Key Takeaways
- Nu Holdings shares have fallen approximately 30% from peak levels and are trading down roughly 23% year to date at around $13.13.
- The digital banking platform now serves 135 million users throughout Latin America, with average revenue per customer surging from $3 in 2020 to $16 in the most recent quarter.
- Annual net income reached $3.2 billion, representing a 41% year-over-year increase that outpaces 27% gross profit expansion.
- Mexico presents significant expansion potential with just 15 million users in a nation of 133 million people.
- The company plans U.S. market entry as its fourth geography, allocating minimal budget to control potential losses.
Nu Holdings (NU) shares currently sit at $13.13, representing a decline of approximately 30% from recent peak prices and roughly 23% lower year to date. However, the company’s fundamental performance paints a strikingly different picture.
The Latin American digital banking platform has amassed 135 million users across its three operating markets: Brazil, Mexico, and Colombia. This represents a user base that few financial technology companies worldwide can match, and the company is successfully converting this scale into substantial profit growth.
Trailing twelve-month net income reached $3.2 billion, marking a 41% increase compared to the prior year. Significantly, this profit growth exceeds the 27% expansion in gross profit, indicating improved operational efficiency as fixed costs become increasingly diluted by expanding revenue.

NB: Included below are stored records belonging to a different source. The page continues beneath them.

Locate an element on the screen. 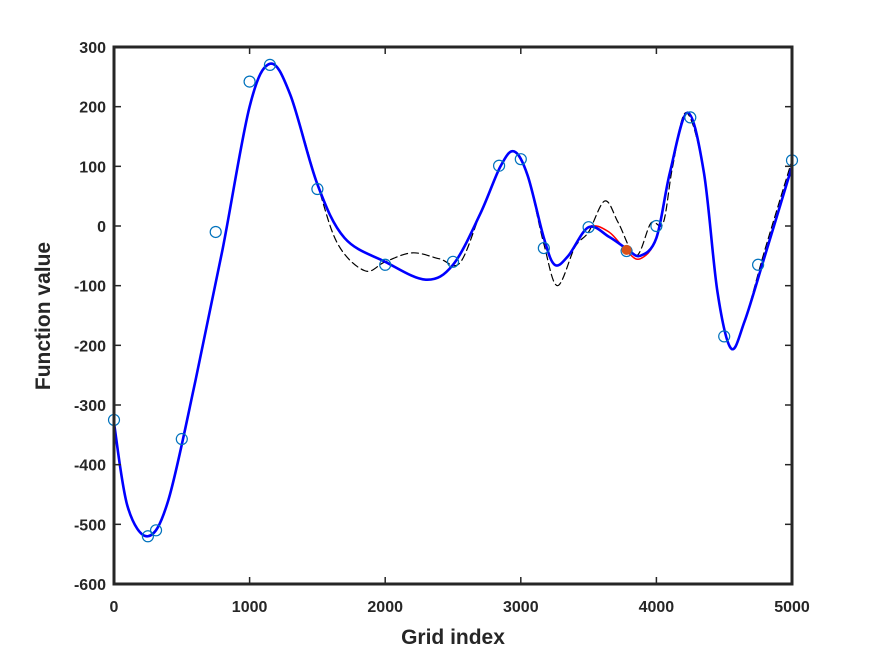 The image size is (875, 656). x-tick-label: 2000 is located at coordinates (385, 608).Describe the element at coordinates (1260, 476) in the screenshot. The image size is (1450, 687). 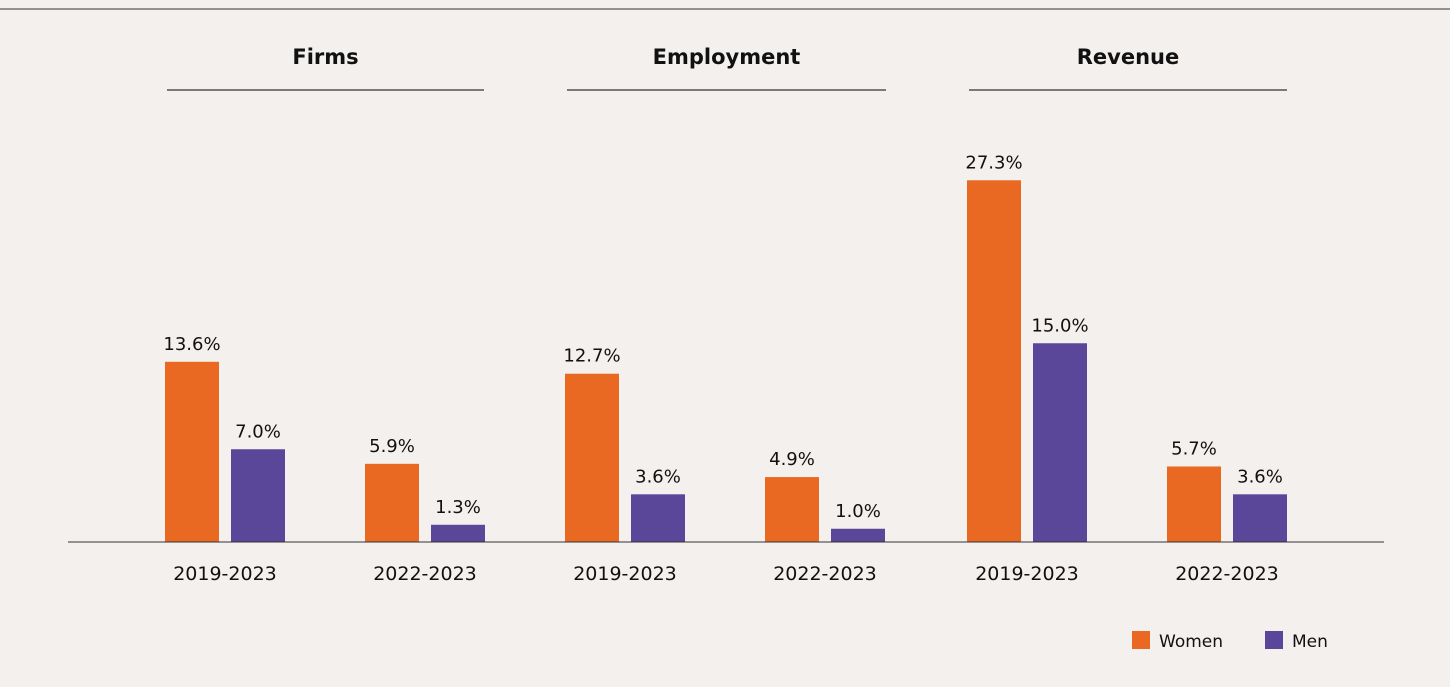
I see `value-label-men-revenue-2022-2023: 3.6%` at that location.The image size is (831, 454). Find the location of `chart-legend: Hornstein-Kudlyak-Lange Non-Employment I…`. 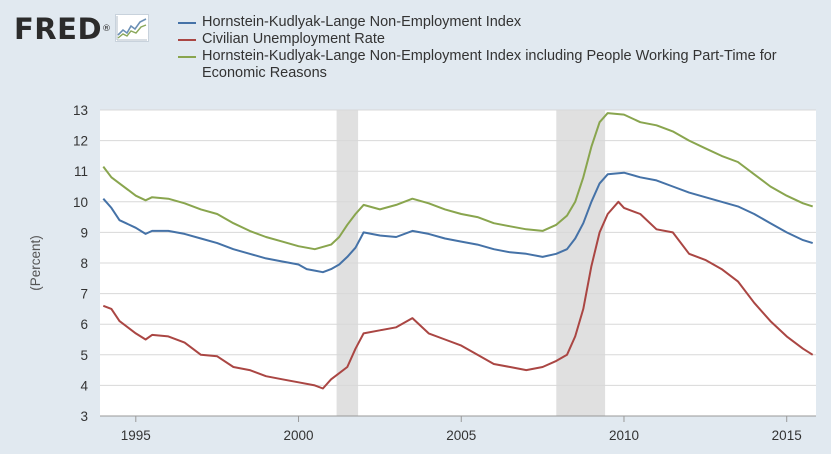

chart-legend: Hornstein-Kudlyak-Lange Non-Employment I… is located at coordinates (503, 48).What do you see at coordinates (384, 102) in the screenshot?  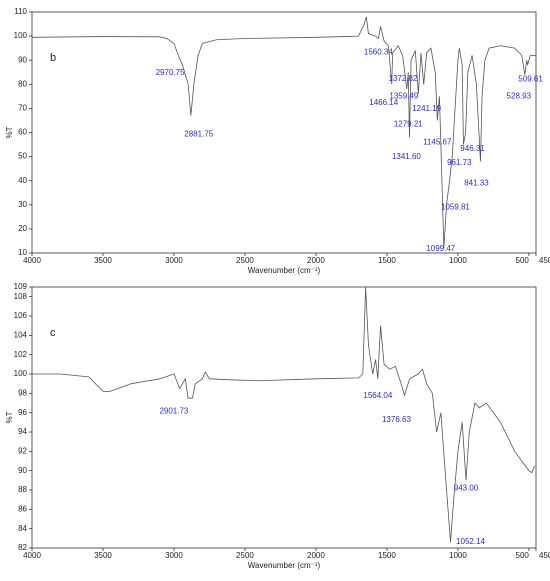 I see `peak-label: 1466.14` at bounding box center [384, 102].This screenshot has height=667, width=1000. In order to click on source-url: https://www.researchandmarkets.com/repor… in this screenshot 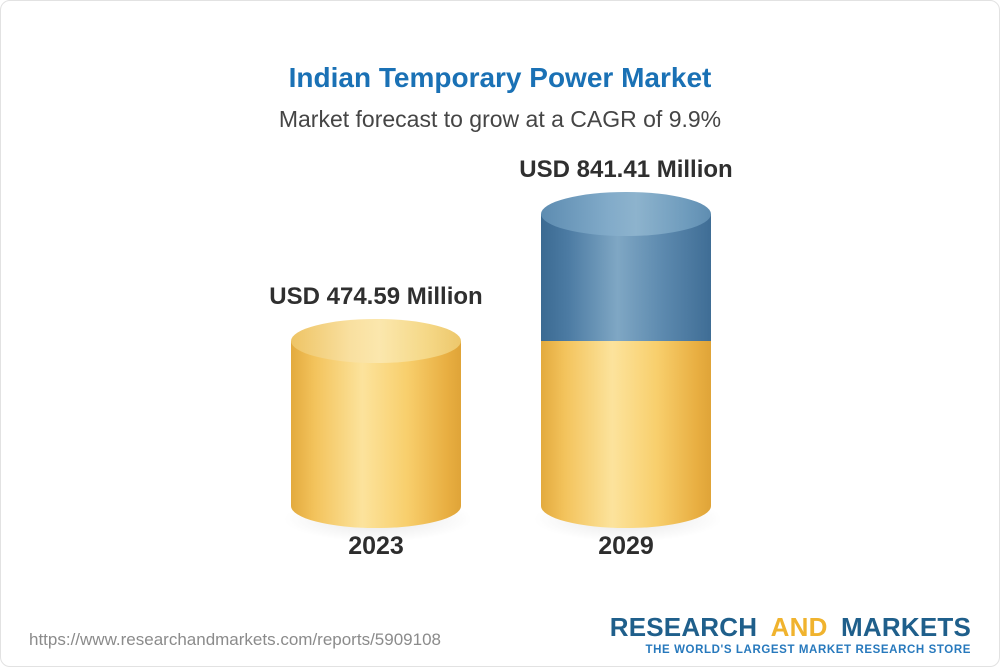, I will do `click(235, 640)`. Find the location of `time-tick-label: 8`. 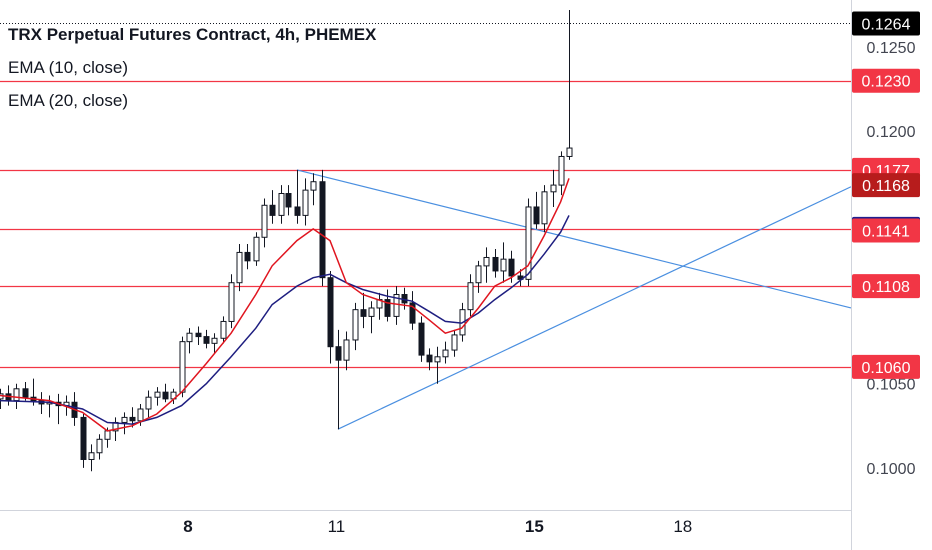

time-tick-label: 8 is located at coordinates (188, 526).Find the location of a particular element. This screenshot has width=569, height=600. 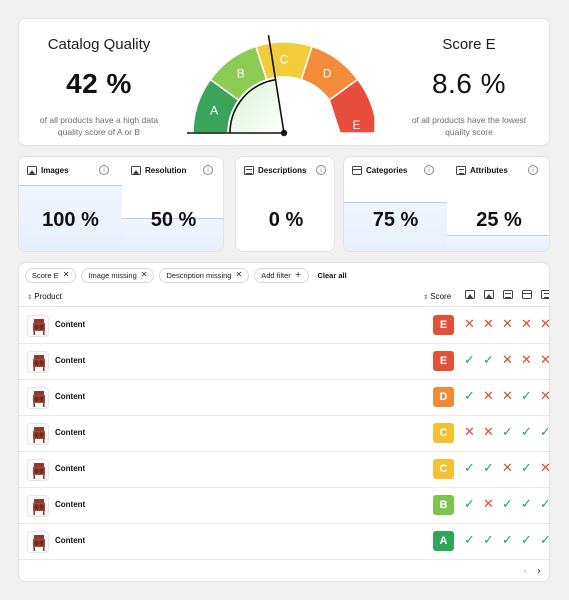

score-badge: B is located at coordinates (444, 505).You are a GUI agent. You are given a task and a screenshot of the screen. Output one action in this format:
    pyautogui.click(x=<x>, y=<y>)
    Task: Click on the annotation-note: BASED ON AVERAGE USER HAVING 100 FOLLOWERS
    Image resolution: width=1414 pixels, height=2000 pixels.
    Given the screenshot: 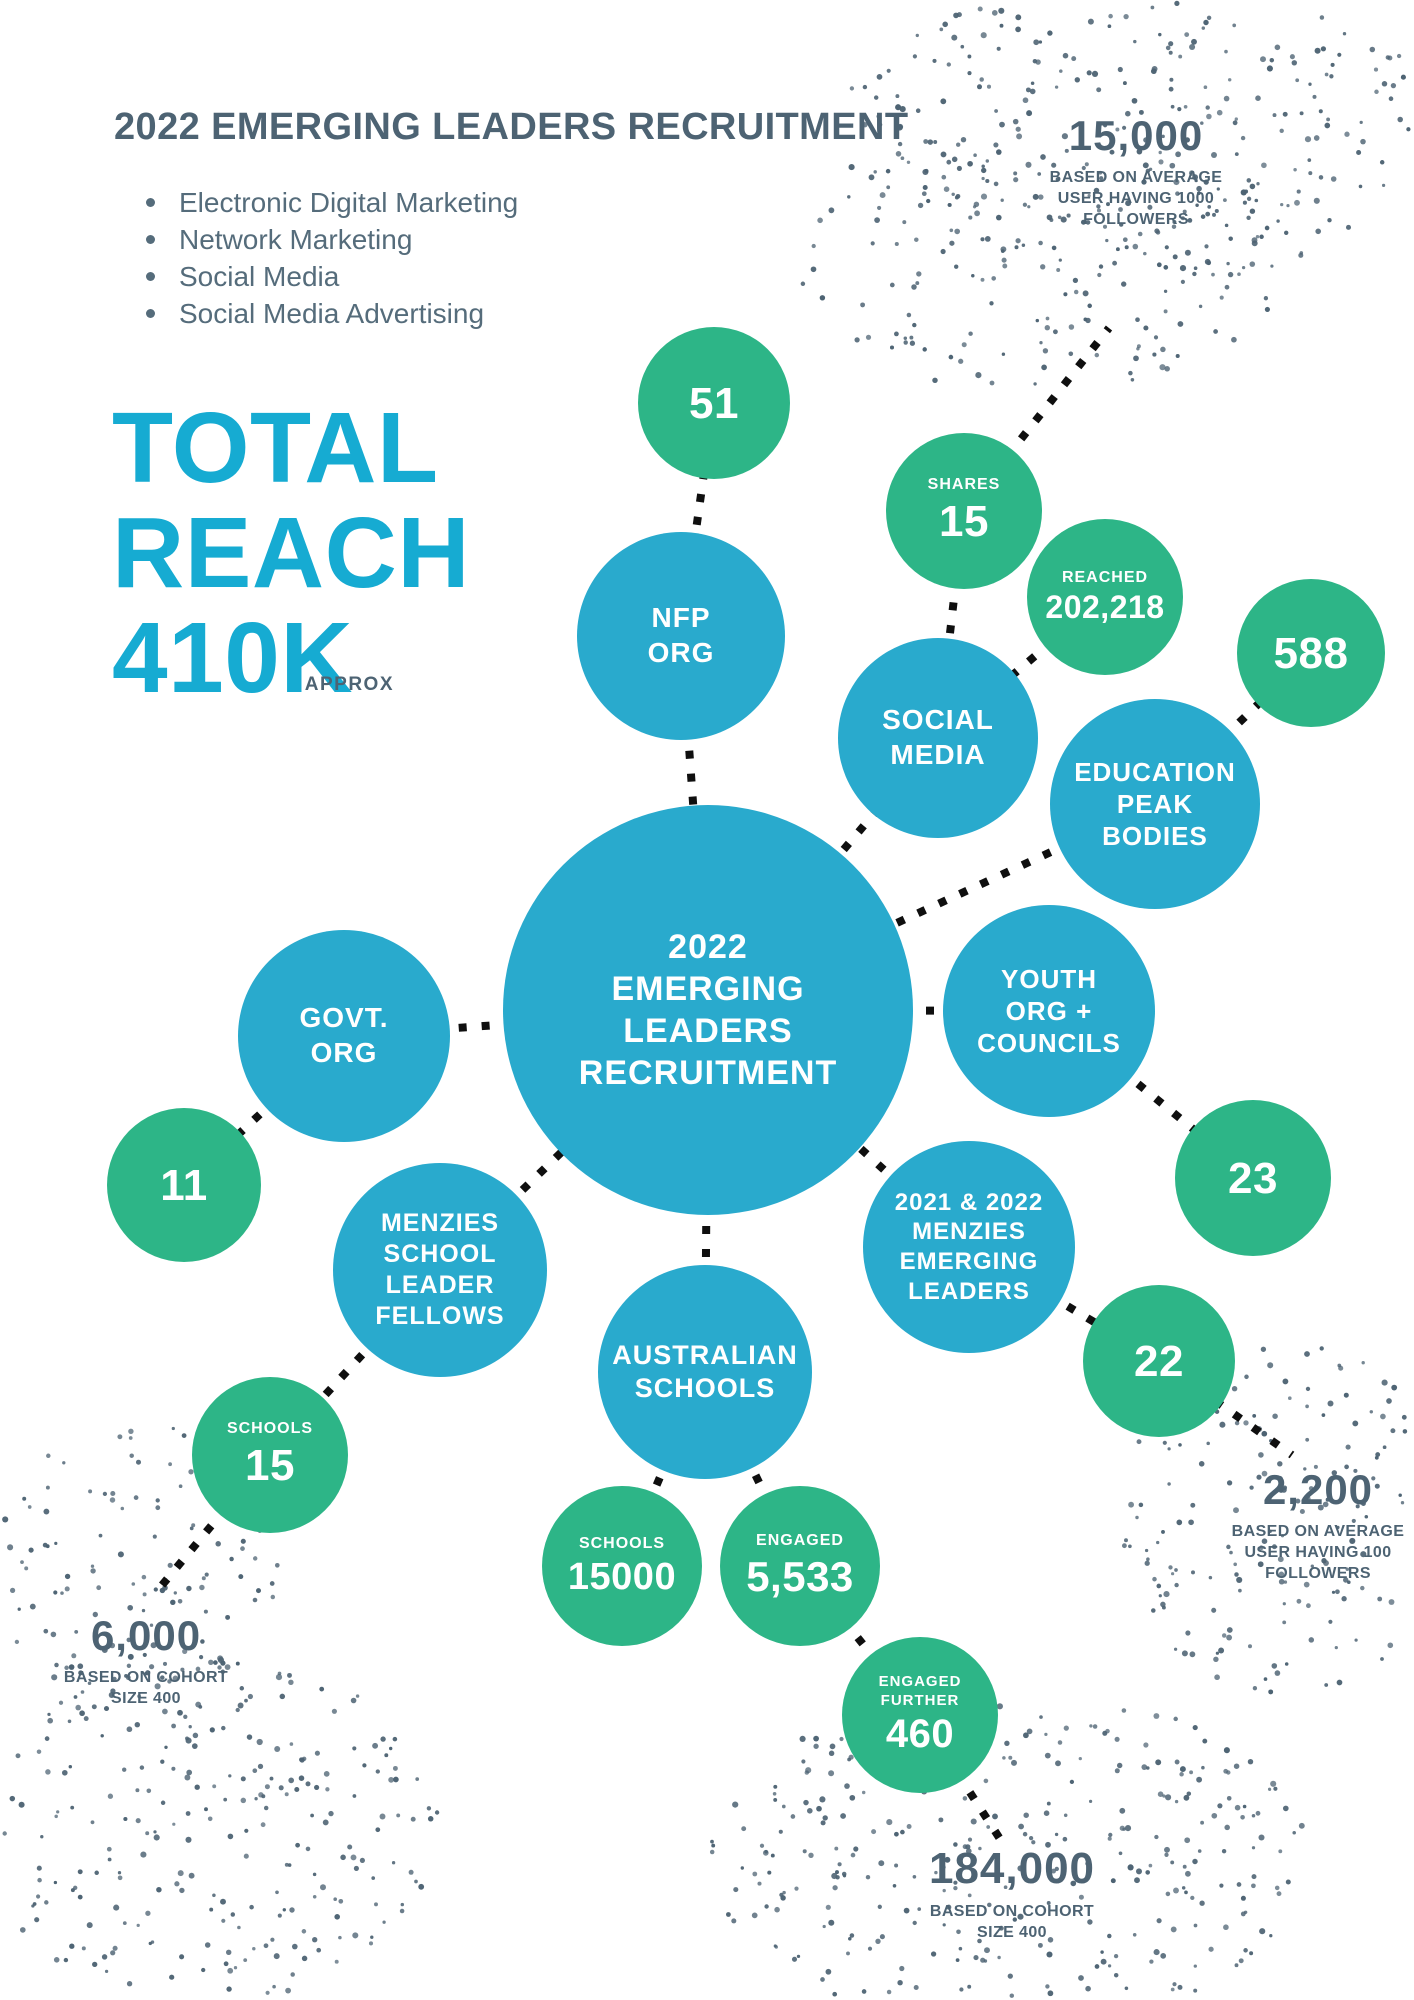 What is the action you would take?
    pyautogui.click(x=1318, y=1552)
    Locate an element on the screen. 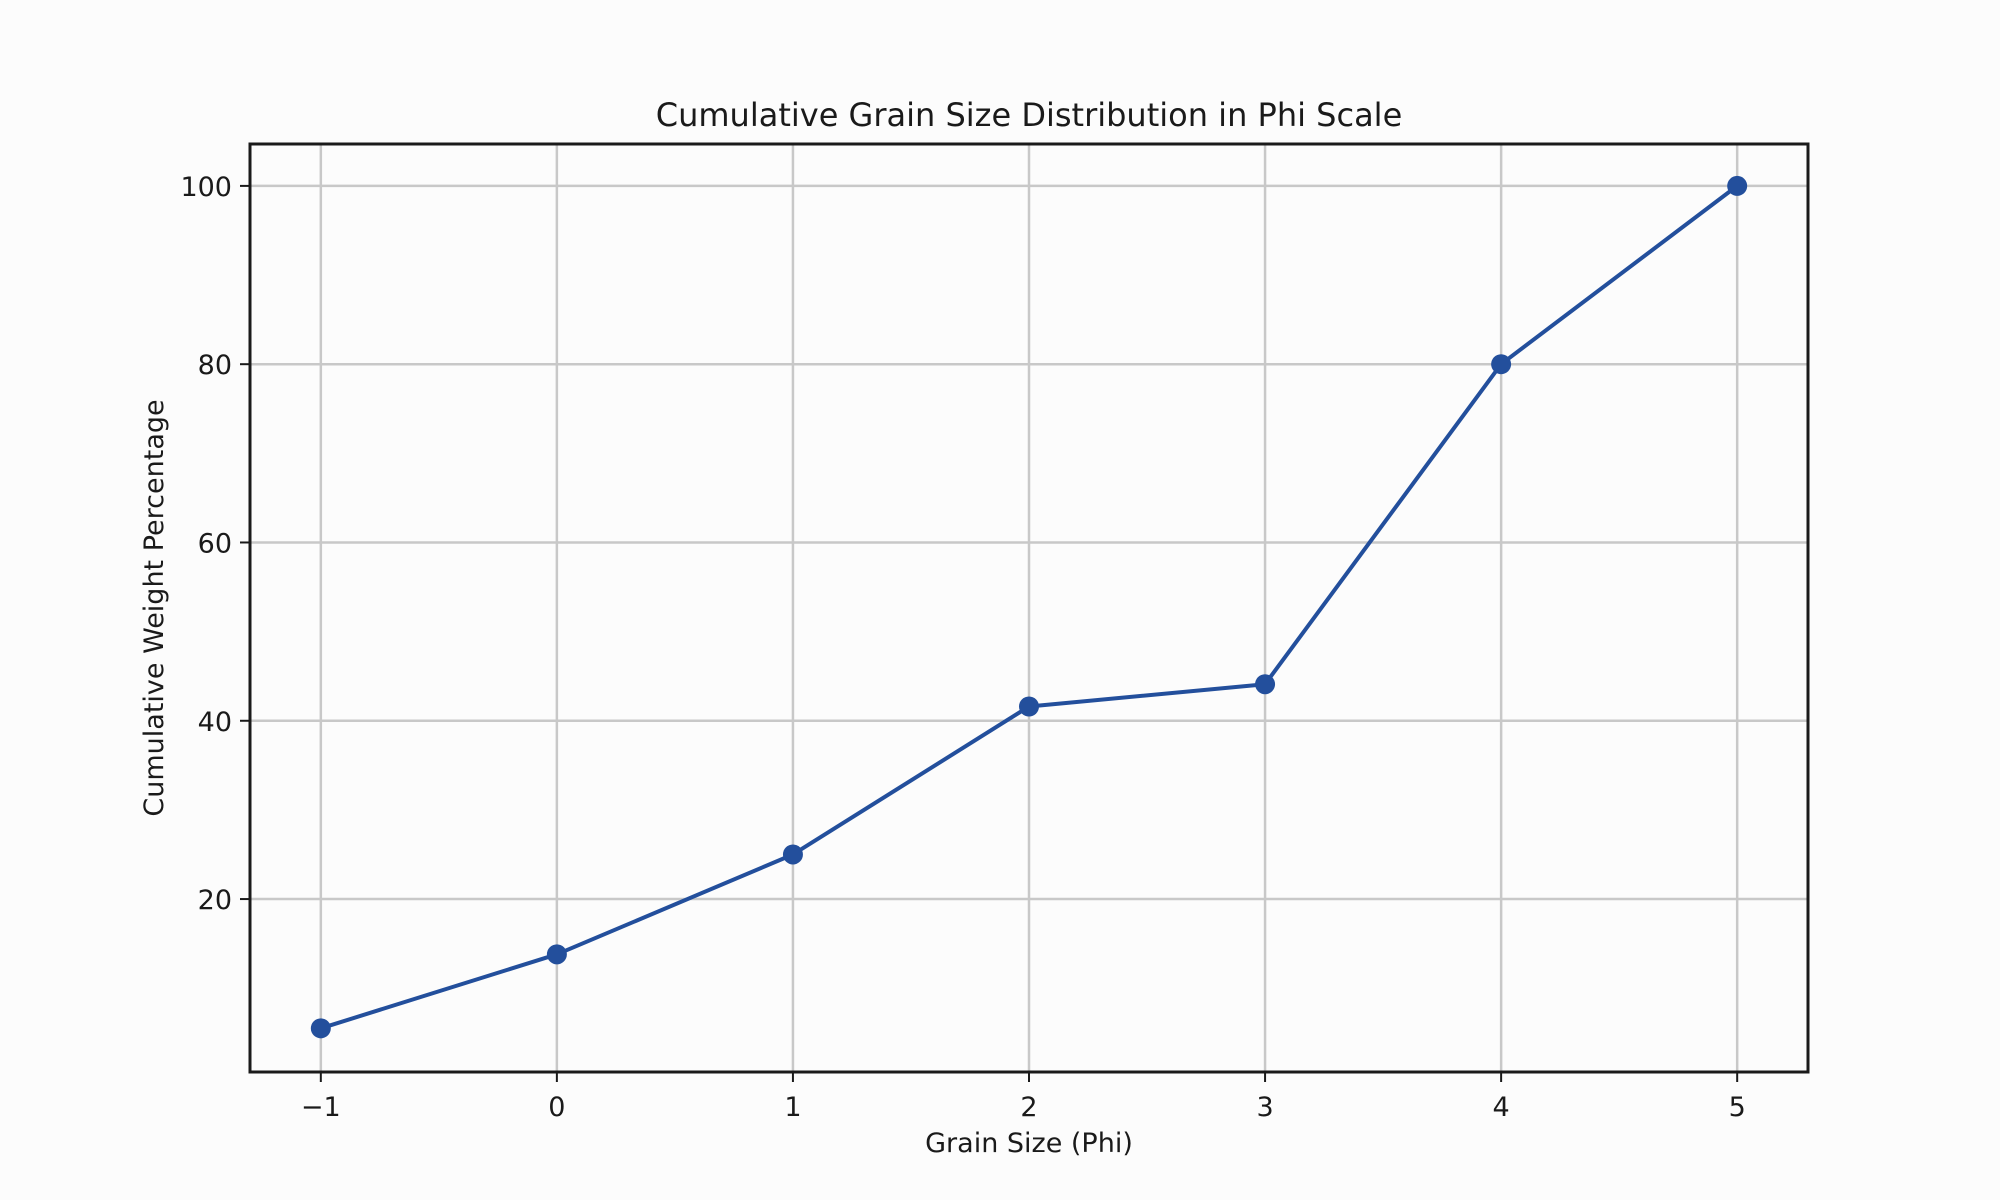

Monetization metrics have improved dramatically as well. Average revenue per active user stood at just $3 in 2020. By the latest quarter, this metric had climbed to $16. With a 135-million-user foundation, these per-customer economics create substantial financial impact.
Market Maturity: Brazil Versus Mexico Dynamics
Brazil represents Nu’s most established territory. Approaching 100 million active users in a nation with 213 million residents, customer acquisition growth in Brazil has naturally moderated. The strategy has shifted toward deepening relationships with existing users through expanded product offerings including credit products, deposit accounts, and insurance coverage.
Mexico tells a completely different growth story. Nu currently serves 15 million customers there, leaving substantial headroom in a country with 133 million total population. Management has highlighted accelerating momentum in both new customer additions and revenue per user metrics across the Mexican market.
Colombia remains the smallest revenue contributor but continues expanding its user base and product suite.
The stock’s decline appears largely driven by broader market rotation away from fintech toward artificial intelligence-focused investments. This sector rotation has drained capital from banking and payment stocks, creating a disconnect between Nu’s operational execution and its stock price trajectory.
U.S. Market Entry: Calculated Risk With Significant Upside
Nu has announced intentions to launch in the United States, marking its fourth geographic market. While management hasn’t disclosed comprehensive details, the strategy appears focused on underserved demographics and Latino communities — customer segments where Nu has refined its competitive approach across Latin America.
The critical element is financial discipline. Nu intends to commit only a modest fraction of total annual operating expenditure toward the U.S. initiative. This structure caps downside risk if execution falters while preserving substantial upside potential if the expansion succeeds at scale comparable to its Brazilian operations.
This represents asymmetric risk-reward positioning: minimal downside exposure with potentially transformative upside.
With current market capitalization around $64 billion and net income expanding at approximately 41% annually, the valuation appears compressed relative to growth rates. Should annual earnings compound toward $10 billion within coming years, today’s price levels may prove attractive in retrospect.
Current analyst assessments identify four significant positive drivers related to growth trajectory, valuation, and profitability metrics, compared with only two material risk factors.